- Task instructions
Produce an exact copy of the lines from the line containing "600x450 pixels." through the last line of the listing below, both ends included, and nothing else.
*****
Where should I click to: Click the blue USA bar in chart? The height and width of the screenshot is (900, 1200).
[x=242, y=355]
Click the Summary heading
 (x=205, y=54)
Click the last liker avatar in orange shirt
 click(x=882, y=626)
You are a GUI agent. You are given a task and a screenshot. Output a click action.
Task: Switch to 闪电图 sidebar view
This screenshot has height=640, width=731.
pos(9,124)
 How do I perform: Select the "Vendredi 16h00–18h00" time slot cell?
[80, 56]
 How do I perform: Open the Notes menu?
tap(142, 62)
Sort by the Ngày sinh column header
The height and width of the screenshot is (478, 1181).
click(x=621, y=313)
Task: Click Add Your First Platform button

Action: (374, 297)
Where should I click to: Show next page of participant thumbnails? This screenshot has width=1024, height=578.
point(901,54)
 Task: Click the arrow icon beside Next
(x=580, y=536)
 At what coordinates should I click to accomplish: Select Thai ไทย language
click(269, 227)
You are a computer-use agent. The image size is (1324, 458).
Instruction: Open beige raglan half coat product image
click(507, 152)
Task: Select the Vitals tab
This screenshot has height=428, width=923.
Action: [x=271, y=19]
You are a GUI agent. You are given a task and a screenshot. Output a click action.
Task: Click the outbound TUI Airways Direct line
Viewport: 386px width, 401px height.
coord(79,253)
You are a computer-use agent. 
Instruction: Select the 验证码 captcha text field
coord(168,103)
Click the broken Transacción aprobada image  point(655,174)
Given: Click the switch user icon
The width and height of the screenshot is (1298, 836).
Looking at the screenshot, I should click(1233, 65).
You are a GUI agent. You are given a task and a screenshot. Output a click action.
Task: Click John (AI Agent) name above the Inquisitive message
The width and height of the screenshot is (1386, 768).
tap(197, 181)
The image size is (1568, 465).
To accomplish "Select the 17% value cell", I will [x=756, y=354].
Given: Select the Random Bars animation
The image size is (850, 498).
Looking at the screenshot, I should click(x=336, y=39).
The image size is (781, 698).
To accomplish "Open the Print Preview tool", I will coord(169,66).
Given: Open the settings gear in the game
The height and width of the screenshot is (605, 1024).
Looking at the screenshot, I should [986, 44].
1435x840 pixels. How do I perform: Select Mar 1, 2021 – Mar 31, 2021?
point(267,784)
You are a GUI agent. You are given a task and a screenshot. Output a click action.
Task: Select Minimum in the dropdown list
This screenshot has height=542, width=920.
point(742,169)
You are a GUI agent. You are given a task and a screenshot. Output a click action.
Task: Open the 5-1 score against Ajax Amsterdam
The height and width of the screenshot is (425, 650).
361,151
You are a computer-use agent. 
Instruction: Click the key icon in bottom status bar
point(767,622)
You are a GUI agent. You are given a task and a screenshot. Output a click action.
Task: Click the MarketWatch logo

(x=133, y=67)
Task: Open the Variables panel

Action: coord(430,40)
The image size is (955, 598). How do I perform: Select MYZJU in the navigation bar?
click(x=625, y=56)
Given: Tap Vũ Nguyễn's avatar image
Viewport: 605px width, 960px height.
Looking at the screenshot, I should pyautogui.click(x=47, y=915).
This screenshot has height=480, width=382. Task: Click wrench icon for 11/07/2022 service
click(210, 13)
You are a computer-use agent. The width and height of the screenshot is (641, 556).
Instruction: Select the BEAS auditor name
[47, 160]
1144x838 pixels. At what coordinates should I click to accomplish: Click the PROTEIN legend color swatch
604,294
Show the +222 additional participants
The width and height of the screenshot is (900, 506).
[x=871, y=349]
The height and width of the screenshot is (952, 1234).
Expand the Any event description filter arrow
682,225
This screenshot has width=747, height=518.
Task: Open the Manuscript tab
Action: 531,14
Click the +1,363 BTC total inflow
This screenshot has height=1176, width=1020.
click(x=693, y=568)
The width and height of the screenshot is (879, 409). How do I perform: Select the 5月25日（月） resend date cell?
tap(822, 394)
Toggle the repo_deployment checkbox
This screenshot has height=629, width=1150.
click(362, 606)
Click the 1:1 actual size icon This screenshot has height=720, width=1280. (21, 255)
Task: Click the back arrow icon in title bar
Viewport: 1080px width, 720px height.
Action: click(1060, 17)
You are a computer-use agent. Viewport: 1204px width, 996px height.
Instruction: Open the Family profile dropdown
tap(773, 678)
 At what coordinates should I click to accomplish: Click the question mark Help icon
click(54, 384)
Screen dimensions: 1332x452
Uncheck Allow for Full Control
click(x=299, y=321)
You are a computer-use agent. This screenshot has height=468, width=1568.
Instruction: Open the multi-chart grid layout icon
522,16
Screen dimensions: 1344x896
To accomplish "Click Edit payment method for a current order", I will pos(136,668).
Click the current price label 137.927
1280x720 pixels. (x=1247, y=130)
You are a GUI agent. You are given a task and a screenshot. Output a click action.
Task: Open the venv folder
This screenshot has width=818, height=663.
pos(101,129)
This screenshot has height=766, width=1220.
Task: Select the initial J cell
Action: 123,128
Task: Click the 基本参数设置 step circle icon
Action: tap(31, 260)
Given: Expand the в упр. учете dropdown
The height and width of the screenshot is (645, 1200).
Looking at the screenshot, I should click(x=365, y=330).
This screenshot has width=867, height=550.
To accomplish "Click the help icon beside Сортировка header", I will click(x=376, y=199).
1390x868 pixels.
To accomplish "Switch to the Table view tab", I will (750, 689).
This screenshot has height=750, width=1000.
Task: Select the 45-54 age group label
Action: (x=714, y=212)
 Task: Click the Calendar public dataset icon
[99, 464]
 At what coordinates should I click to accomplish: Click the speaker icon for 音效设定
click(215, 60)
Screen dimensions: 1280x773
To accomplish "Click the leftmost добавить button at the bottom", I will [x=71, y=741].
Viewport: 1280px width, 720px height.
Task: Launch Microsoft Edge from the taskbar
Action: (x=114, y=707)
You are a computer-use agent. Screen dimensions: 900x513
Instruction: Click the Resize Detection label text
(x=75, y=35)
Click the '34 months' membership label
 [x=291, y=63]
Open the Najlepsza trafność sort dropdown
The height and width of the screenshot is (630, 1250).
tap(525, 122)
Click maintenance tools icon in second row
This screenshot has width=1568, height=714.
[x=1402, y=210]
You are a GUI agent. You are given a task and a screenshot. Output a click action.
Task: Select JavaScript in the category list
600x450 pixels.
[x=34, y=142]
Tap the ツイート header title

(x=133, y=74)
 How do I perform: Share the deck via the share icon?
*****
- Answer section
600x450 pixels.
[x=34, y=142]
Tap the ツイート header title

(x=133, y=74)
 How do I perform: Share the deck via the share icon?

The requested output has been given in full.